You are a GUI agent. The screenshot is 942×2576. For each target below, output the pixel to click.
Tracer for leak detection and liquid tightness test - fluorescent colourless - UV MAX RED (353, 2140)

* * *

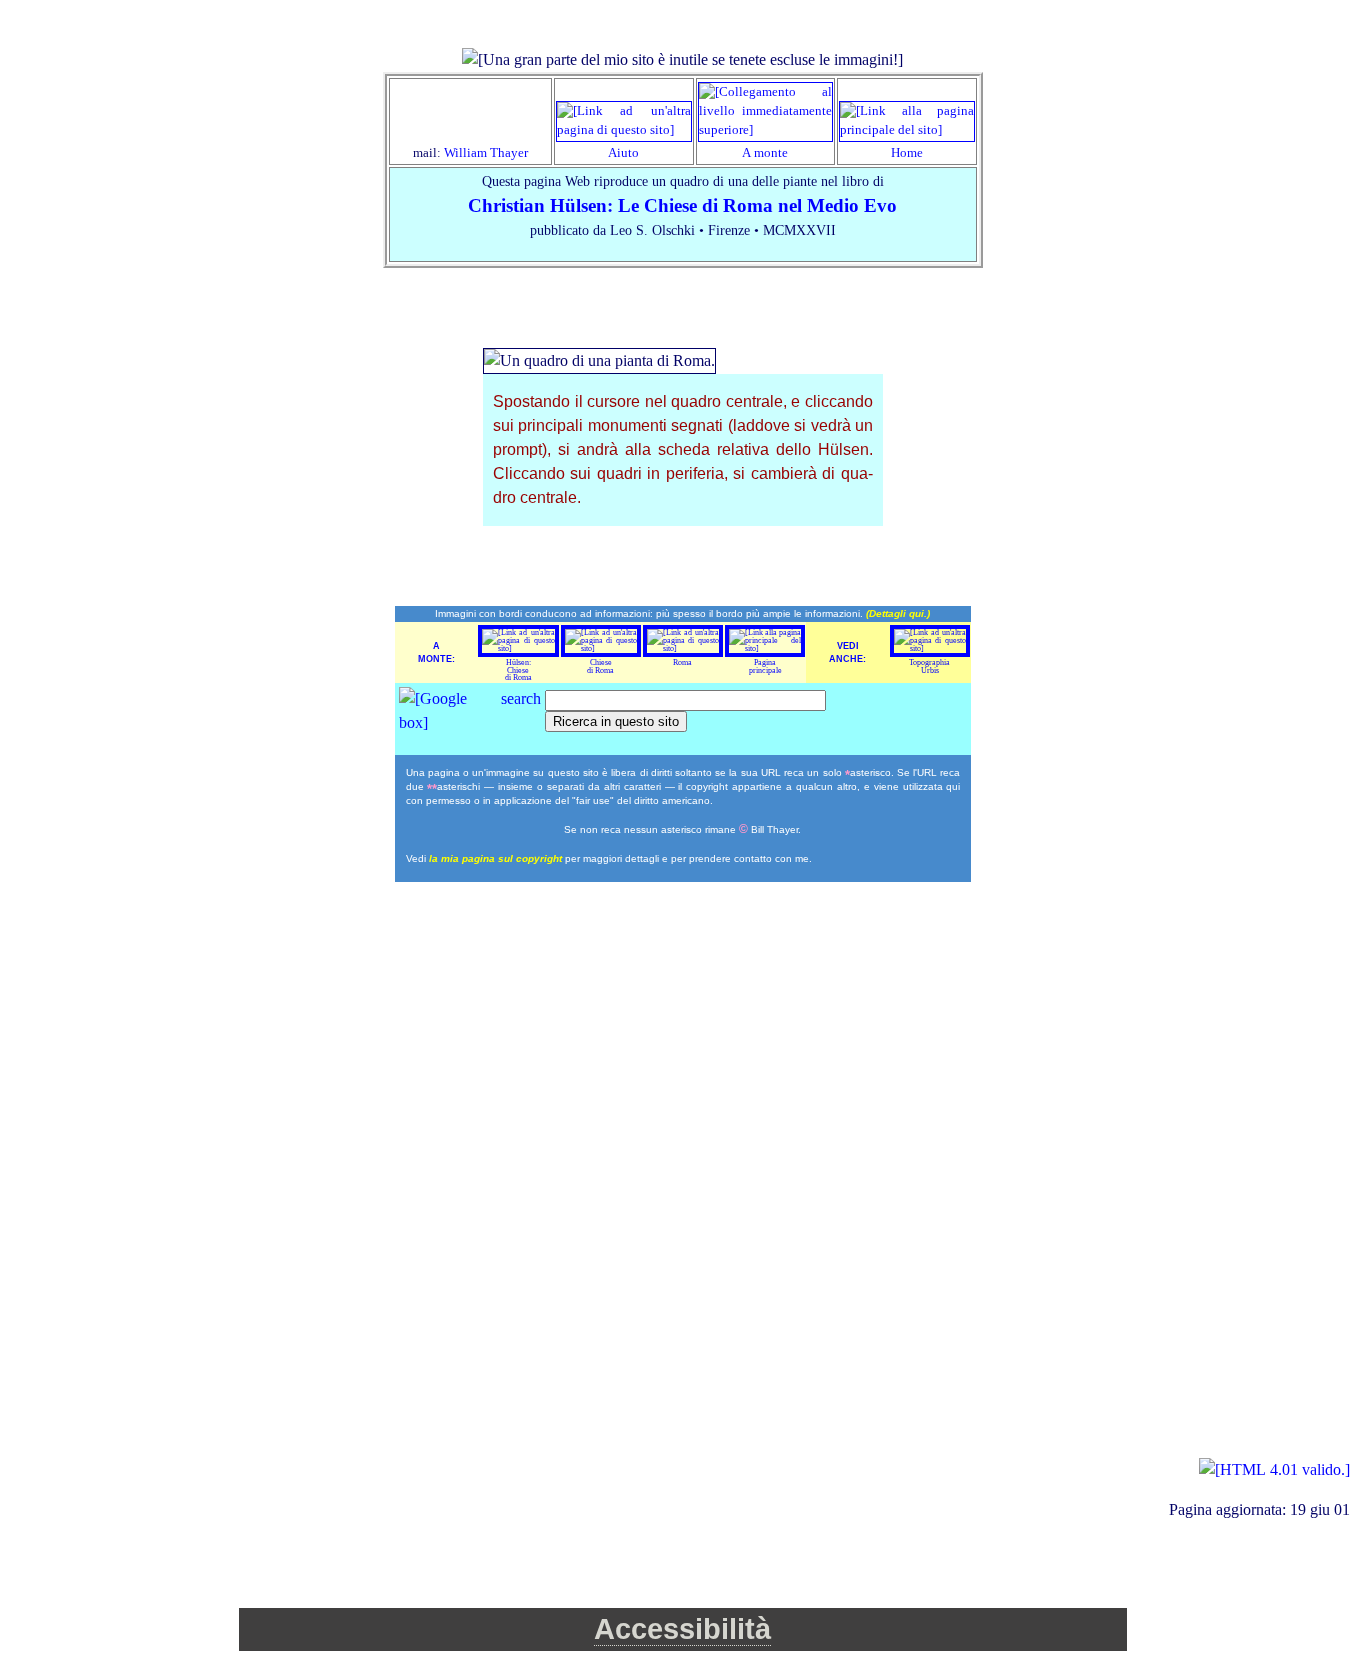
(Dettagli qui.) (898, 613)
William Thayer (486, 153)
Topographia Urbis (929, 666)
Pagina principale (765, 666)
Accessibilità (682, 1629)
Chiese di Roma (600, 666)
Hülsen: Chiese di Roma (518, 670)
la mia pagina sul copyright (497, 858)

--

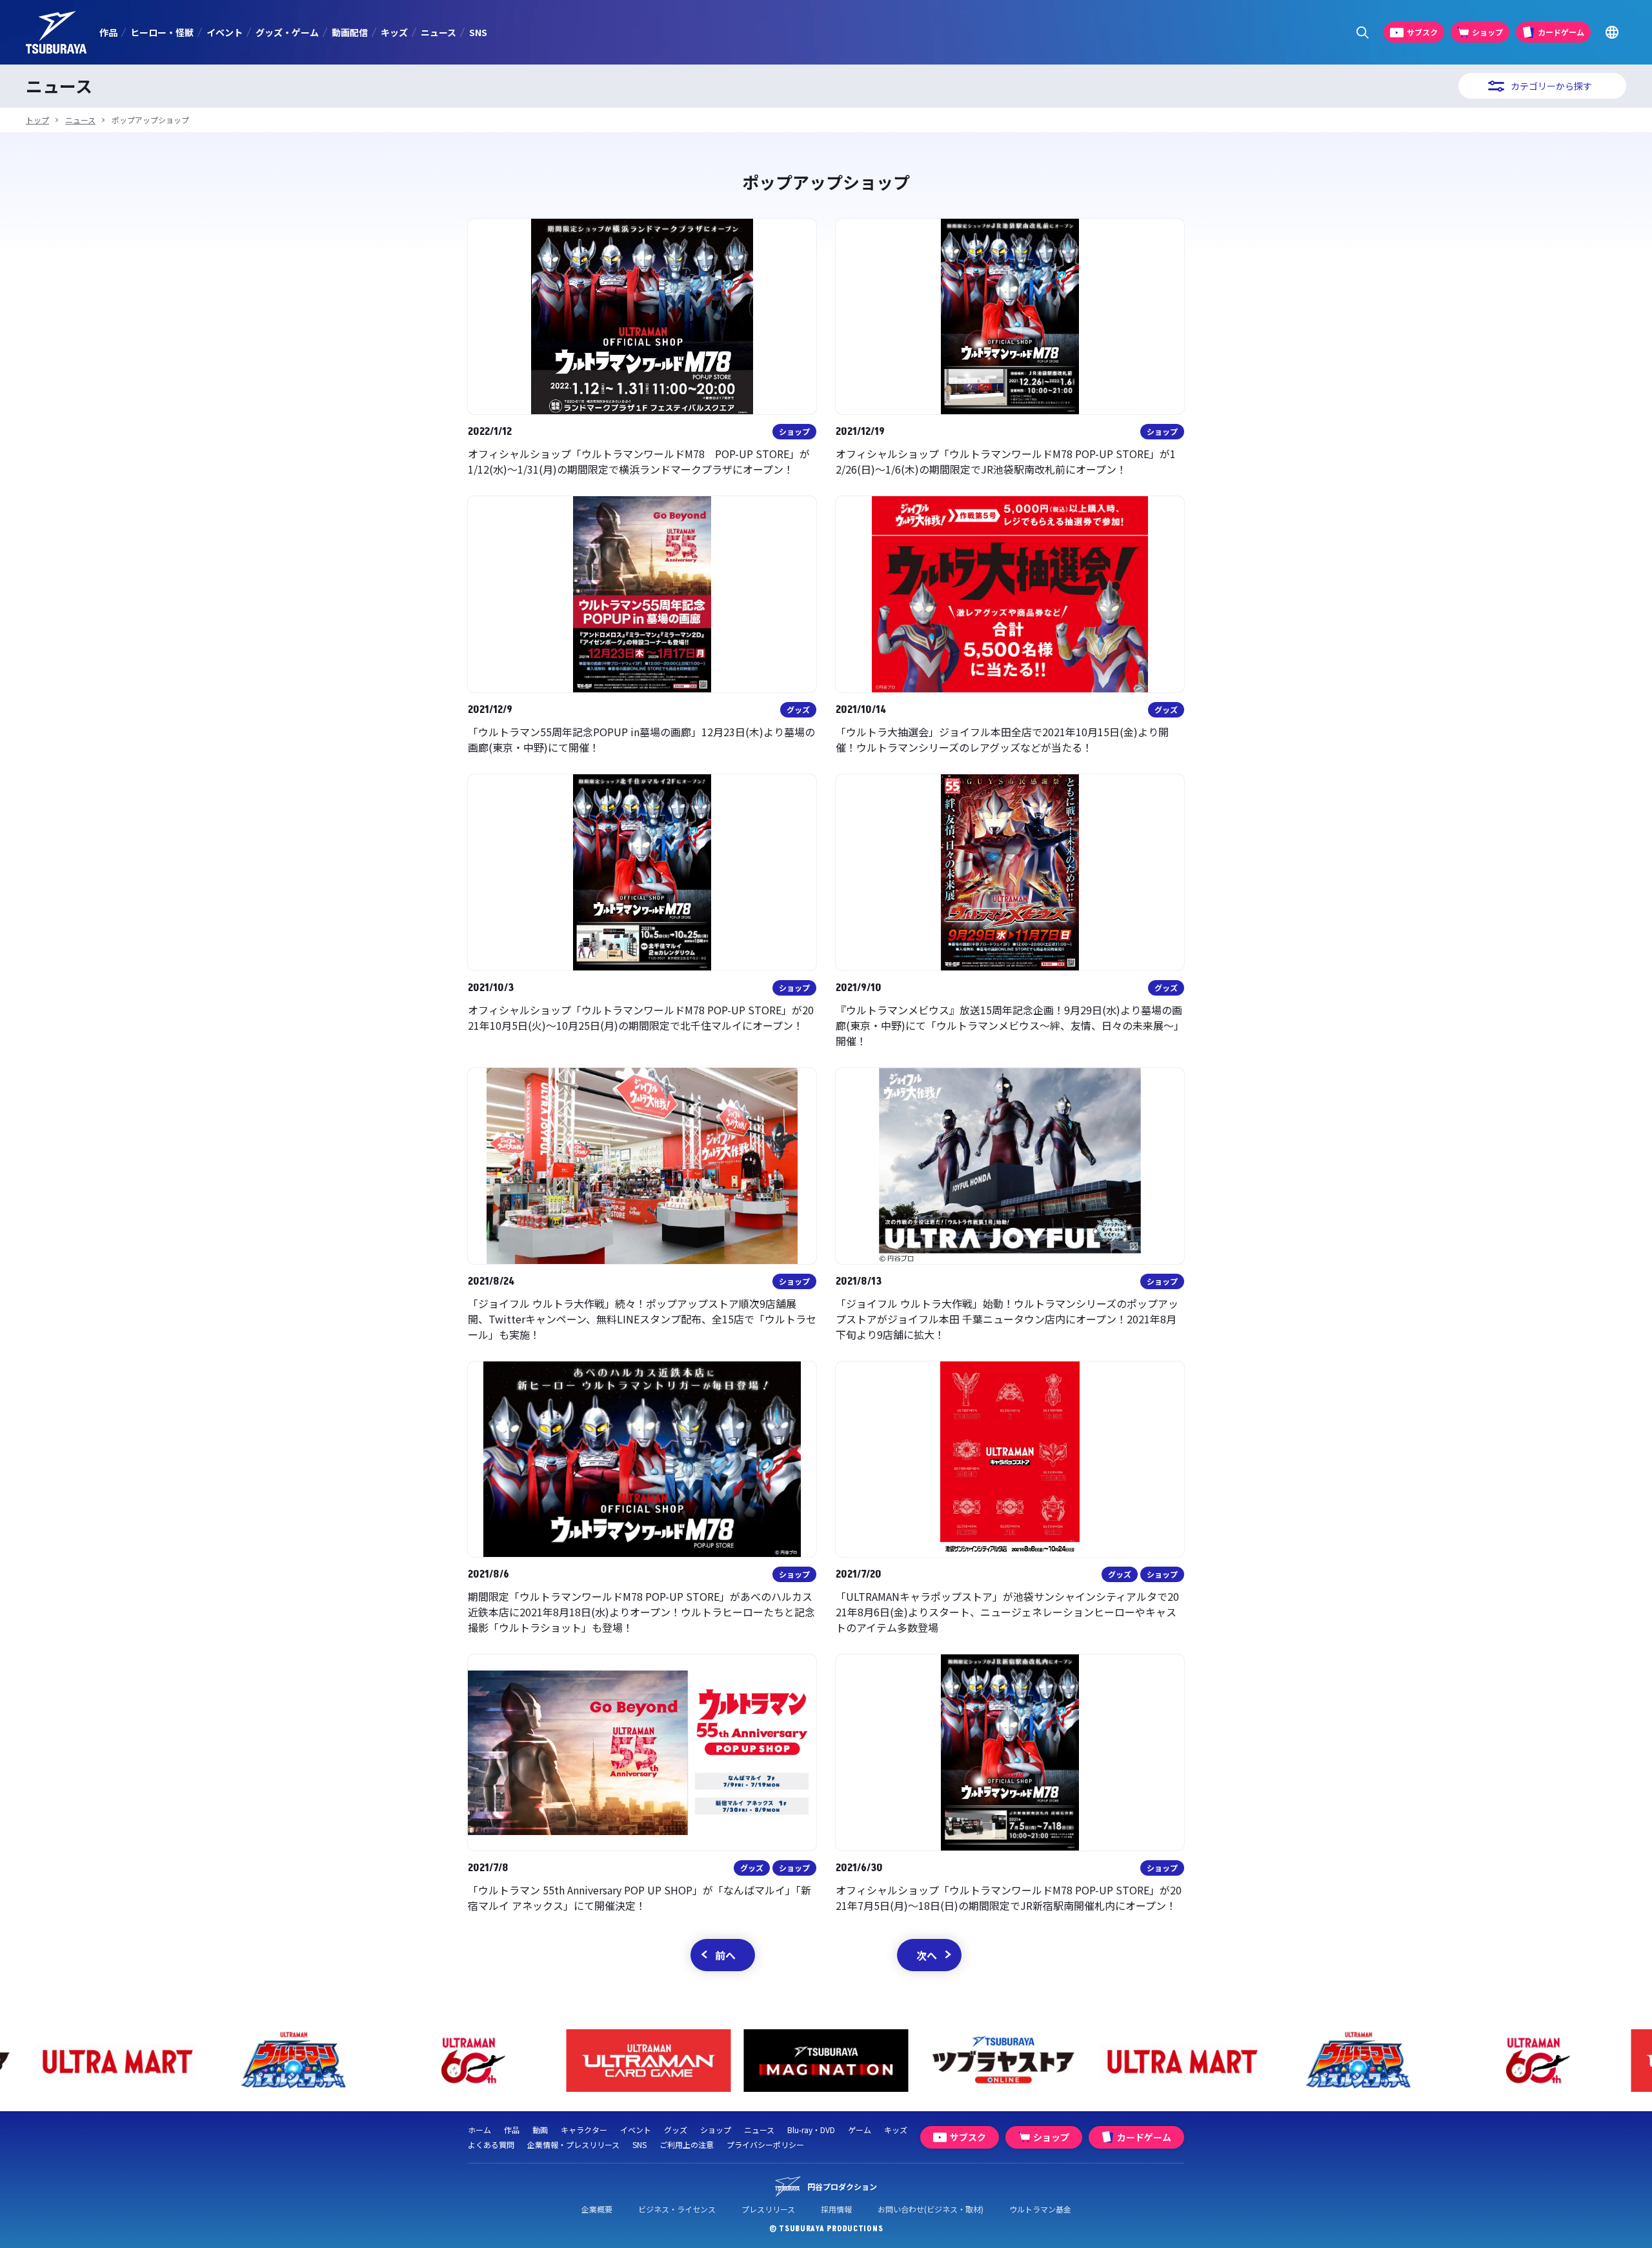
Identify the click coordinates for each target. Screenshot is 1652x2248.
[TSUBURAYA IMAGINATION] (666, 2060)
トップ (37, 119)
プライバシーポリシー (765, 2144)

Problem to work on: Working from the material above, restate word for word the lines between the line with "You are a GUI" and the line with "Tracer for leak", both included, and only those.

Reply:
You are a GUI agent. The screenshot is 942×2576. For each target below, output the pixel to click.
Tracer for leak detection and liquid tightness test - fluorescent colourless - UV MAX RED (353, 2140)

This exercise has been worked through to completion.